Description of the task: Give the count of lines in the records below that contain "browser", with no other words.

Material to process:
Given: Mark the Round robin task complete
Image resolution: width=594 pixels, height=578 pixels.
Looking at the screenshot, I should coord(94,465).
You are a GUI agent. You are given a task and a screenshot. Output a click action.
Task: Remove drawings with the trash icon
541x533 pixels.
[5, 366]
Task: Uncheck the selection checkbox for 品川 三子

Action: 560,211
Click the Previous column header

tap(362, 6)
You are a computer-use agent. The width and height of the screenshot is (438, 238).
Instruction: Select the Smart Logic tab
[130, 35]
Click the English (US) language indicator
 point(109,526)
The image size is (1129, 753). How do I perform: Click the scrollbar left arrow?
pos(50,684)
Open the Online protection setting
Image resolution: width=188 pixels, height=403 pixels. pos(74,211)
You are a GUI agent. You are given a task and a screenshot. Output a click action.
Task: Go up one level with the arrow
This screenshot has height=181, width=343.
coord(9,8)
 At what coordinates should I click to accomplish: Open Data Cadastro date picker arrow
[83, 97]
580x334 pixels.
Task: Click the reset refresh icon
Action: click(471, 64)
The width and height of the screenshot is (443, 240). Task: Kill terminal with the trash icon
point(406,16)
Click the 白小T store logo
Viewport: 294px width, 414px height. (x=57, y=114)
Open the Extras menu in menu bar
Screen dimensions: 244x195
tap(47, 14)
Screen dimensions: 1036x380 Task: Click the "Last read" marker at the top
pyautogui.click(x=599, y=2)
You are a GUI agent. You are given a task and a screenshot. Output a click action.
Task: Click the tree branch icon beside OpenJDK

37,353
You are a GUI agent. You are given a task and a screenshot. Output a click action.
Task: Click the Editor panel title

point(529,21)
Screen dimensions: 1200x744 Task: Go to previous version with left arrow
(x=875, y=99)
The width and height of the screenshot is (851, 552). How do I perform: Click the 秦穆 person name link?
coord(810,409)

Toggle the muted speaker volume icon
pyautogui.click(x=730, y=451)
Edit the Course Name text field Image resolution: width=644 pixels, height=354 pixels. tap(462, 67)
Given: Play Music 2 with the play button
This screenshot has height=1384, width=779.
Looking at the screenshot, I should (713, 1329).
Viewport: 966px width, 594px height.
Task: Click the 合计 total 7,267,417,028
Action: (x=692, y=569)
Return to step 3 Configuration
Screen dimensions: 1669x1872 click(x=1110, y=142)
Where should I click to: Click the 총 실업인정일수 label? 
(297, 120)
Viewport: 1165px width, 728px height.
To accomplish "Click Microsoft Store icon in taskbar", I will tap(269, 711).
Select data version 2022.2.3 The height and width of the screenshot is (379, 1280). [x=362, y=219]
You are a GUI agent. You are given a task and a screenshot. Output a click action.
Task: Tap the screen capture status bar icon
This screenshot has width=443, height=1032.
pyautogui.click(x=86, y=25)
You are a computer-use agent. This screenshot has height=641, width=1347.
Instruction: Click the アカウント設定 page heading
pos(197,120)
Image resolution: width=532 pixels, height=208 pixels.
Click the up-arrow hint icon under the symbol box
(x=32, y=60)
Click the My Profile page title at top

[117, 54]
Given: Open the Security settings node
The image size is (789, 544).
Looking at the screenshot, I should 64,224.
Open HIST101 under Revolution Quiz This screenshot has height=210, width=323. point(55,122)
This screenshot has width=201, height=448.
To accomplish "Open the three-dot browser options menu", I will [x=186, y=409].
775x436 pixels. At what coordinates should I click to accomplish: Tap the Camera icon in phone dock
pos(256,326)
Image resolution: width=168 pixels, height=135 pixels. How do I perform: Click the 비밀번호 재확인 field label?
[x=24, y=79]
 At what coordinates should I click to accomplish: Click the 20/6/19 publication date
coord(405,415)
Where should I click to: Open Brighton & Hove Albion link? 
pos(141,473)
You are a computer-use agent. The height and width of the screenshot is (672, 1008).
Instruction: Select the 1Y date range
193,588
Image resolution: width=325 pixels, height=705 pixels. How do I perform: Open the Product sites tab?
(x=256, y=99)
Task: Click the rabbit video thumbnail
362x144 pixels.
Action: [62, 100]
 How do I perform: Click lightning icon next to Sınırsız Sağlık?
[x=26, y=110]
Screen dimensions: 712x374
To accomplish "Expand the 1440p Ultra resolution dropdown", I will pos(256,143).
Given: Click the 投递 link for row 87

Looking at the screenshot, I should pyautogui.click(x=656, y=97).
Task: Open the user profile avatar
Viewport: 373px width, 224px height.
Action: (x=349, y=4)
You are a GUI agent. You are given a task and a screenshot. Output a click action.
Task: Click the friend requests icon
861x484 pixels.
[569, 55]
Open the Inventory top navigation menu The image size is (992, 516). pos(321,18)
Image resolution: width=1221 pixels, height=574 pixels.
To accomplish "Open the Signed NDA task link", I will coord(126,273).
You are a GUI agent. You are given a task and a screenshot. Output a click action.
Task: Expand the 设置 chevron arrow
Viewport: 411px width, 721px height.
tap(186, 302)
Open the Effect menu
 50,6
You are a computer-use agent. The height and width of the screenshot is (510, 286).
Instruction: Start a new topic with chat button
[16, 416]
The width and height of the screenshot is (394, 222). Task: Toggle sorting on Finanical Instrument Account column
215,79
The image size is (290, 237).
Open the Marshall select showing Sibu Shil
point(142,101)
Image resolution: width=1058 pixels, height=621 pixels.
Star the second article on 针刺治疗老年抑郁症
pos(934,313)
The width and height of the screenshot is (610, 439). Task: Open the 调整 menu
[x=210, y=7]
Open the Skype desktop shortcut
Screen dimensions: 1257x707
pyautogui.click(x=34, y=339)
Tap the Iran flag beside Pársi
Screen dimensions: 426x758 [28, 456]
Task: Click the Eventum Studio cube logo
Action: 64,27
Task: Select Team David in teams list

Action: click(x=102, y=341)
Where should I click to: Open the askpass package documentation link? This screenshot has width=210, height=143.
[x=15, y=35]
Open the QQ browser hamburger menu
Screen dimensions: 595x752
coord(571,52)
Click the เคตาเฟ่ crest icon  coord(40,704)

Answer space: 2